I was eating a few one day, when I had a flashback to my time in France. Every trip to the grocery included a package of lardons, which are small cubes of bacon fat.
I used to fry them up and toss them in pastas and salads. That’s when I realized, if we can do that with bacon, why not with pork belly burnt ends?
Burnt ends are traditionally made by slicing pork belly into one-inch cubes. To make pork belly candy, just trim them down a bit more.
This smaller size gives you a greater crispy, caramelization ratio in every bite.
Cut the belly into half-inch strips. Cut those strips in half vertically. Then, cut those strips into half-inch cubes.
Prep the smoker
Heat the smoker to 225F. For this recipe, I like using sweeter woods like apple or peach with a couple chunks of hickory. If you don’t have a smoker, you can also set up a gas grill with an indirect heat zone and a wood chip box or pellet tube.
Most importantly, make sure you have a mesh grill mat. Because pork belly candy is small, without the mat, they can slip right through the grate. The mat still allows the smoke to come through without any runaways.
Smoke the pork belly candy for about 2 hours and 15 minutes. Take a peek at the two-hour mark. You want the edges to start to crisp up. How long this takes will depend on how large or small you cut your cubes.
Hit it with some sauce
Once you see those crispy edges and mahogany color, place the pork belly in a pan and toss with your favorite barbecue sauce, butter and honey.
Here’s your chance to mix up the flavor profile. You can use traditional barbecue sauce, or you can try an Asian sauce or even buffalo sauce. If you like your burnt ends sweeter, toss in a handful of brown sugar or molasses.
Cover the pan with foil, and braise for one more hour.
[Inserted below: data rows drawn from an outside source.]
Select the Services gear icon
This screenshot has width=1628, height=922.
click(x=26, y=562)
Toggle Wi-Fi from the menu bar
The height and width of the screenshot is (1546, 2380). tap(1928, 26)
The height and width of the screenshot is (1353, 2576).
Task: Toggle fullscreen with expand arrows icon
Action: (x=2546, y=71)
All the flavors will work their way into the pork belly and tenderize the meat.
Uncover the pan, and let the batch of pork belly candy smoke for 30 more minutes. This step ensures the sauce is nice and sticky.
The best part of the grill master’s job is taste testing. You’re going to want to grab a few pieces of pork belly candy straight from the pan. After all, you’ve gotta make sure they’re acceptable for your family. Right? Careful, they’re hot, but once you get started, you won’t want to stop. You may not even want to share :)
Pork Belly Candy
- 4 lb pork belly
- 1/4 cup Loot N Booty Everything Rub
- 2 tbsp Meat Church Honey Hog
- 1/2 cup barbecue sauce
- 1/4 cup butter
- 1 tbsp honey
- Slice the pork belly into 1/2-inch cubes. Combine the rubs, and toss on the cubes.
- Heat your smoker to 225F degrees. Place a mesh mat on the grill grates. Add the seasoned pork belly cubes in a single layer.
- Smoke for 2 hours and 15 minutes. The meat should start to caramelize on the edges.
- Place in an aluminum pan. Add the sauce, butter and honey and toss.
- Cover with foil and return to the smoker for 1 hour.
- Remove the foil and continue to smoke for 30 minutes.